#### INPUT FOR THIS TASK

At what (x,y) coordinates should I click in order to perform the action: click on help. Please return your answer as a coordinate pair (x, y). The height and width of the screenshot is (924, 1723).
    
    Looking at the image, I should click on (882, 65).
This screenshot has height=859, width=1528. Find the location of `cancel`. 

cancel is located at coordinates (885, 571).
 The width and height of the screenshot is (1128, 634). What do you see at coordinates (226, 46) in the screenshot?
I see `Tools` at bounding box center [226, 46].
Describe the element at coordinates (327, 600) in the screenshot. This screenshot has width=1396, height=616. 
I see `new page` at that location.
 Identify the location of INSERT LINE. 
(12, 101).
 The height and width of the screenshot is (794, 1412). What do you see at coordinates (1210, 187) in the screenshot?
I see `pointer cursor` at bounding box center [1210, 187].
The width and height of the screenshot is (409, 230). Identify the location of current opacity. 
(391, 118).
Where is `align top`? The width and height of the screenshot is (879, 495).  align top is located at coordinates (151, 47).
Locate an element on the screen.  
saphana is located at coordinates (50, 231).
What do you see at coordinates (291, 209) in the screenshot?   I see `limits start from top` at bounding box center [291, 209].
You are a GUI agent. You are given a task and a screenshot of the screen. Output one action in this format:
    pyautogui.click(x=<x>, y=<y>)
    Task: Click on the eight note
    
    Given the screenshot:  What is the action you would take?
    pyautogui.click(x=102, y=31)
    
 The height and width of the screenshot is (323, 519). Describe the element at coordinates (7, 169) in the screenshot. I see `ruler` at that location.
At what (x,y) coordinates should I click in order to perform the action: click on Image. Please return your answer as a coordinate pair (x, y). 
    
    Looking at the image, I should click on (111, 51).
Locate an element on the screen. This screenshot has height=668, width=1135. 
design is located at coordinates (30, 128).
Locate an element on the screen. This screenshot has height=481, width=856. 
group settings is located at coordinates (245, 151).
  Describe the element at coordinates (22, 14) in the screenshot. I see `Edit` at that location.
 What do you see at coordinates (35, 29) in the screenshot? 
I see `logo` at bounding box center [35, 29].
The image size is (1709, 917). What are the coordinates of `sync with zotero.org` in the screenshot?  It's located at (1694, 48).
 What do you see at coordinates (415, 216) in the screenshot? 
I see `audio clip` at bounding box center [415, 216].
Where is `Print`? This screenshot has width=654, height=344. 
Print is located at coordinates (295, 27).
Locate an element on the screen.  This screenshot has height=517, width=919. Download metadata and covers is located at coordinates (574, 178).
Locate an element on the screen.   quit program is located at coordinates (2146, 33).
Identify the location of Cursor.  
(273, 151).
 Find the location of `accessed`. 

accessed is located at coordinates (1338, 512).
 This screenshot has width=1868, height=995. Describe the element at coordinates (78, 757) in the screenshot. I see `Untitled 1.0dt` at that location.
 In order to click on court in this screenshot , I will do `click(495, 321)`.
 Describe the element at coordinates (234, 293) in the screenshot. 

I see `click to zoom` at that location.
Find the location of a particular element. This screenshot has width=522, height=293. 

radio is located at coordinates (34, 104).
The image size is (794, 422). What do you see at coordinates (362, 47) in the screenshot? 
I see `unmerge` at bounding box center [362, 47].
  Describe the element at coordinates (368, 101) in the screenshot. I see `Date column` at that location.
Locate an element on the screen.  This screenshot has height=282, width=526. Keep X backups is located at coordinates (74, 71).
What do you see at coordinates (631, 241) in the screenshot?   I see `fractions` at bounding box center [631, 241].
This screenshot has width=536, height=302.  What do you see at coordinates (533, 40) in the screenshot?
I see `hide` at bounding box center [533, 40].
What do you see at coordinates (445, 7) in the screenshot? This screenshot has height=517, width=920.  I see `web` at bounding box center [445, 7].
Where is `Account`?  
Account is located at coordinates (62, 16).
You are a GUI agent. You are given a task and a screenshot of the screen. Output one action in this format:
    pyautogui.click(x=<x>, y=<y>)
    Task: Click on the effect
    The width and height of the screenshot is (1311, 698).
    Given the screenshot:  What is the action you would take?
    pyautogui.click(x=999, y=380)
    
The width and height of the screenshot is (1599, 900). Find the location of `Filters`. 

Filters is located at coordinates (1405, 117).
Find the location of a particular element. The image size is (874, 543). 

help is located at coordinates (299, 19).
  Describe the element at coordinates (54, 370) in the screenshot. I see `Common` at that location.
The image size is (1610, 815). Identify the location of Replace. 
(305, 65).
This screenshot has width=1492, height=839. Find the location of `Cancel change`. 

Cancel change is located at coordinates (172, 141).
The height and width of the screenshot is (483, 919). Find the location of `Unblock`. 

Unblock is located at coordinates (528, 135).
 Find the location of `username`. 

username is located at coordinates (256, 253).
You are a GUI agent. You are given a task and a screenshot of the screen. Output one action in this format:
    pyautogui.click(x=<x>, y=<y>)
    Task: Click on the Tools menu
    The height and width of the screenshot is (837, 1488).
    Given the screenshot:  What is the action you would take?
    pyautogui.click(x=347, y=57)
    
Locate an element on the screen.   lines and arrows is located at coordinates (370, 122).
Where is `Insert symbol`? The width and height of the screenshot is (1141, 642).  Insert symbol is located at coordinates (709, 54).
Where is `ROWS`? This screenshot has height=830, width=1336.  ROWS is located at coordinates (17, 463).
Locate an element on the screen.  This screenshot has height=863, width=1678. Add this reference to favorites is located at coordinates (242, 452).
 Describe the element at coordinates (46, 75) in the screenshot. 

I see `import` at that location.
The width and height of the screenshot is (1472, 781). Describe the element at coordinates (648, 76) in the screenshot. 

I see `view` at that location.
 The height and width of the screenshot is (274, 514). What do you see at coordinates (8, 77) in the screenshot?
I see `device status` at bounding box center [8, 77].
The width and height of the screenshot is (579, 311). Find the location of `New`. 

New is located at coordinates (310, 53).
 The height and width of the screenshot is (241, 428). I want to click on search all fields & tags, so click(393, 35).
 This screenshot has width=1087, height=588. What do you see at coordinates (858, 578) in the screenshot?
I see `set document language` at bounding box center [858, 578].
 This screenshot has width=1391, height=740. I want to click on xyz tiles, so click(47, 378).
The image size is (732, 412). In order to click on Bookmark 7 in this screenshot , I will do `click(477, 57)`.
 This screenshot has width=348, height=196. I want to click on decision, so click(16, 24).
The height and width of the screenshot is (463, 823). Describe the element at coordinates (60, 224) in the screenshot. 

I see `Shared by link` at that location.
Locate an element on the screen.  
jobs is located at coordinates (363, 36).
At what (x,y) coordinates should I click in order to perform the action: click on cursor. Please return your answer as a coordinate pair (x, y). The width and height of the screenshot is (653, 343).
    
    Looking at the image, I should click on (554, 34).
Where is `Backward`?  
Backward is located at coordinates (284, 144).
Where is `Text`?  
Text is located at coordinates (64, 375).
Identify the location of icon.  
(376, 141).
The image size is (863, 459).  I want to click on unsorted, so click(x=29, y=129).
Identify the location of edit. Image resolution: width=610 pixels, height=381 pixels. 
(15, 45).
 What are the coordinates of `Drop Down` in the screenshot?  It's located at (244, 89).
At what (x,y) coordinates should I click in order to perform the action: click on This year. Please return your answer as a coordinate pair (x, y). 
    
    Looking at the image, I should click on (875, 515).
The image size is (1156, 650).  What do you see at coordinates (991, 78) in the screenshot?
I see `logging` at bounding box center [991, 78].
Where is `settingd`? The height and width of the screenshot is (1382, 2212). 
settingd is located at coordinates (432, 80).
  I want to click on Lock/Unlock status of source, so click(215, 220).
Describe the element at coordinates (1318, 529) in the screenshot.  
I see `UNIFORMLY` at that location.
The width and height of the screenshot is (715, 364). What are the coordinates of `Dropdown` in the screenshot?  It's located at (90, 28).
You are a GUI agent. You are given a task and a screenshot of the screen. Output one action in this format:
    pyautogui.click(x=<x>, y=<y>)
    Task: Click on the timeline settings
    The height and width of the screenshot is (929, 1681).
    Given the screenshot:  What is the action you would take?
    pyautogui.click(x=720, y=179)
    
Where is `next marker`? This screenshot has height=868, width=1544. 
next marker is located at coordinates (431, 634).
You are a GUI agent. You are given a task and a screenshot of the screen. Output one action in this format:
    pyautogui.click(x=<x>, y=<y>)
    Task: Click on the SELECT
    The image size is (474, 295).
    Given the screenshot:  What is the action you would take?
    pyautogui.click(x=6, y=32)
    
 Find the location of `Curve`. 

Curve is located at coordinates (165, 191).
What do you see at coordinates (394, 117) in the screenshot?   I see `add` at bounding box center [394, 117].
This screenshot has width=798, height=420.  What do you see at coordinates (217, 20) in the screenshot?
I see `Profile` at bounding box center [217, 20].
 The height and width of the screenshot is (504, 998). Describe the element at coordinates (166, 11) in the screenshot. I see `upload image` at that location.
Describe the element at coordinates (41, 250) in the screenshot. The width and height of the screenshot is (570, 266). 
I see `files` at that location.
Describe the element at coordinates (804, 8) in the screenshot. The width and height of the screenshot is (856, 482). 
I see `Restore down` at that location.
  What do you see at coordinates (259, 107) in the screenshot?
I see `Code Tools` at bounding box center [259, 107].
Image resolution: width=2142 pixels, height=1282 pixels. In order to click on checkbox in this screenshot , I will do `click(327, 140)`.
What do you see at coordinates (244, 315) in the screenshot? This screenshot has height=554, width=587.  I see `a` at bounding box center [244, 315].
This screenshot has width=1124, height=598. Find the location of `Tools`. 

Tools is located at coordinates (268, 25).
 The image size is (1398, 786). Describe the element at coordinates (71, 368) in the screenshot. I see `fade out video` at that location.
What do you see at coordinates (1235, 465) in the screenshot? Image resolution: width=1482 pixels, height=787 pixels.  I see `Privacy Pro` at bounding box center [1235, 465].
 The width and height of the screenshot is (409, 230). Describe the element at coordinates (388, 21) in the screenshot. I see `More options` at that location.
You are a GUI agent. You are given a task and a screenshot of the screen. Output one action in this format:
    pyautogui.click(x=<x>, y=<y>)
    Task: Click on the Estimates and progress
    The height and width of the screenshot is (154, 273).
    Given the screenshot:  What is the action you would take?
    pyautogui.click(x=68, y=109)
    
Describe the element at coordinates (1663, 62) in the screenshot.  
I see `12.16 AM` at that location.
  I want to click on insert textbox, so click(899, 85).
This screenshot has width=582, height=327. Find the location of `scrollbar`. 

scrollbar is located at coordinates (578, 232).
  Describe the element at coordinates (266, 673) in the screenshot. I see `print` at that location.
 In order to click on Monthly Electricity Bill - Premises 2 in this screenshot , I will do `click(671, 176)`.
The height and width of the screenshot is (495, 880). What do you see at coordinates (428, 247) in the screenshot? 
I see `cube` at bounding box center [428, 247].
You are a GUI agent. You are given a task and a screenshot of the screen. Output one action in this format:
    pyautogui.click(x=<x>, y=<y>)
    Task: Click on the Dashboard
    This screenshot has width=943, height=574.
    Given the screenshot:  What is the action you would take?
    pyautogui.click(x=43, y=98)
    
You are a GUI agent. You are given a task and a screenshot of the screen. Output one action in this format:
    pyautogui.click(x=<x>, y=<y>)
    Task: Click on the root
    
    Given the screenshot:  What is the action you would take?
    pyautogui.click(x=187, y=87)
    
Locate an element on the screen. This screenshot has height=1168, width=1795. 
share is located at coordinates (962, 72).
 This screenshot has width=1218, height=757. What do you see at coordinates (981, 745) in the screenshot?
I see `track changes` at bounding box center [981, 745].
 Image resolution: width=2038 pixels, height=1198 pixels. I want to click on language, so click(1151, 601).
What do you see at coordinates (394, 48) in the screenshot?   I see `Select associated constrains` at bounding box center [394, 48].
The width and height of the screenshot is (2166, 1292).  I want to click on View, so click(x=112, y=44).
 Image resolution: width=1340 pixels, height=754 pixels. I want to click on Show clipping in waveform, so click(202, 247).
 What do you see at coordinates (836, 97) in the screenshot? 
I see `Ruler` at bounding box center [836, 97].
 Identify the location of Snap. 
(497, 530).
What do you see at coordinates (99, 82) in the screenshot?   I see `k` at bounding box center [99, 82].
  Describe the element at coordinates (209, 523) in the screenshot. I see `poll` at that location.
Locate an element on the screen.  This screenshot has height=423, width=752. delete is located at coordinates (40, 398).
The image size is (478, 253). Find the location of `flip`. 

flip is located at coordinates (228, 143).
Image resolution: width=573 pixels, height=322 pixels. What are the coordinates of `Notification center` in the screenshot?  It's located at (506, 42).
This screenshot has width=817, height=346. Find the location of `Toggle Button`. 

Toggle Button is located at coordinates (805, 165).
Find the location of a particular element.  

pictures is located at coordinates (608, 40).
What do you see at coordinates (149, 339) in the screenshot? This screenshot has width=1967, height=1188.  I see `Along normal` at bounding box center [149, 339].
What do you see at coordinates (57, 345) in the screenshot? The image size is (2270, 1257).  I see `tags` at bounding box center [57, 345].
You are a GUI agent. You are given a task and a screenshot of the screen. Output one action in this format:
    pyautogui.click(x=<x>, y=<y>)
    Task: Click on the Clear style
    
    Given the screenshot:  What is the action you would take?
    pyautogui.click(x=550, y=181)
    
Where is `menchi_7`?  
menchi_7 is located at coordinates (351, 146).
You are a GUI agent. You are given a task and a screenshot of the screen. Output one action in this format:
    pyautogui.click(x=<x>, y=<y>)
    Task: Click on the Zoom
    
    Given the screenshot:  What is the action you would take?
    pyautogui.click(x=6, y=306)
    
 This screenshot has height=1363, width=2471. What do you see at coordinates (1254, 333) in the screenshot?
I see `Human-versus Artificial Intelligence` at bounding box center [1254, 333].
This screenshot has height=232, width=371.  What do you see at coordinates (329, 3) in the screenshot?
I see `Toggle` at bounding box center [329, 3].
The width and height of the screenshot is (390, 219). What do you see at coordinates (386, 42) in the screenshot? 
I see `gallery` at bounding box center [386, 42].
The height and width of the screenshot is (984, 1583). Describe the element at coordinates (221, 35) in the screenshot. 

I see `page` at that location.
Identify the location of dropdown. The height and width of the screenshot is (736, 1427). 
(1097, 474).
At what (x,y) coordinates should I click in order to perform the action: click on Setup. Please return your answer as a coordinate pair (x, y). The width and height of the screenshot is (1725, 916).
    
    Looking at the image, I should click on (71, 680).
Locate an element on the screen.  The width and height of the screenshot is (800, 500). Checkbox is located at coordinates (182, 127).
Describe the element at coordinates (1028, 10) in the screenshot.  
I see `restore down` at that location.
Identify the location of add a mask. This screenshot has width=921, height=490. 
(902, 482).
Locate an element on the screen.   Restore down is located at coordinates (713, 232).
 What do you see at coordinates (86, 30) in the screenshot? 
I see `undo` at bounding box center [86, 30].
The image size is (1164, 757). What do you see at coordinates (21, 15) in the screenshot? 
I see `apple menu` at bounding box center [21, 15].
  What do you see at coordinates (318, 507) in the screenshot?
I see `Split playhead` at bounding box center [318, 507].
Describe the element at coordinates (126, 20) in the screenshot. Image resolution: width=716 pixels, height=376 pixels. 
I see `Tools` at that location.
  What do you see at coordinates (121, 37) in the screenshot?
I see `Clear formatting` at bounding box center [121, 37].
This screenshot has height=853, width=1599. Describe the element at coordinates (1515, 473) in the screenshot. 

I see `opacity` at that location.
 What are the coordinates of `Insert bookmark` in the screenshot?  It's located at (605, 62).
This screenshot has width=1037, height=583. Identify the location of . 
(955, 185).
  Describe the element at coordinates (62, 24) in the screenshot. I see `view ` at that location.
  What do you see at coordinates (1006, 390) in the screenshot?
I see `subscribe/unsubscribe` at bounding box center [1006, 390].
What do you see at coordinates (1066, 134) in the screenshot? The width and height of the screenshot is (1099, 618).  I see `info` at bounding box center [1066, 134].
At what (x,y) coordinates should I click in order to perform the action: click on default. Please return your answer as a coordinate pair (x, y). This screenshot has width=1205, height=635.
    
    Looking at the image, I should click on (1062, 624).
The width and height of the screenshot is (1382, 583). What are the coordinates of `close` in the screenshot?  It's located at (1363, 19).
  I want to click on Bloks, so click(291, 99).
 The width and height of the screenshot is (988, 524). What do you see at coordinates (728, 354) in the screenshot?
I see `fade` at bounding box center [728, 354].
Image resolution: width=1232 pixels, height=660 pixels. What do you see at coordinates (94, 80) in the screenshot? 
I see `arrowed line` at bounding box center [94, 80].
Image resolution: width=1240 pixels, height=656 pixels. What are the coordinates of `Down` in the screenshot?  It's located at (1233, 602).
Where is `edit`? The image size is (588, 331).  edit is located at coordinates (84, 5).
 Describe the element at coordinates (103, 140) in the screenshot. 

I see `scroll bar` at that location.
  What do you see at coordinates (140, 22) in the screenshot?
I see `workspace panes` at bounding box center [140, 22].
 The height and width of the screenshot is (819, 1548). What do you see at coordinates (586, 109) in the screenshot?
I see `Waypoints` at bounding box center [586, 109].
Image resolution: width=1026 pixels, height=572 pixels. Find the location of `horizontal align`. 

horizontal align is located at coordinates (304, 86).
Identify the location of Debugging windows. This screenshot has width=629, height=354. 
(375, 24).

########

## EXERCISE BRIEF:
Could you duplicate the records word for word, starting at the line that contains "click on This" and stopping after the line that contains "center [991, 78]."?

## SOLUTION BELOW:
At what (x,y) coordinates should I click in order to perform the action: click on This year. Please return your answer as a coordinate pair (x, y). 
    
    Looking at the image, I should click on (875, 515).
The image size is (1156, 650).  What do you see at coordinates (991, 78) in the screenshot?
I see `logging` at bounding box center [991, 78].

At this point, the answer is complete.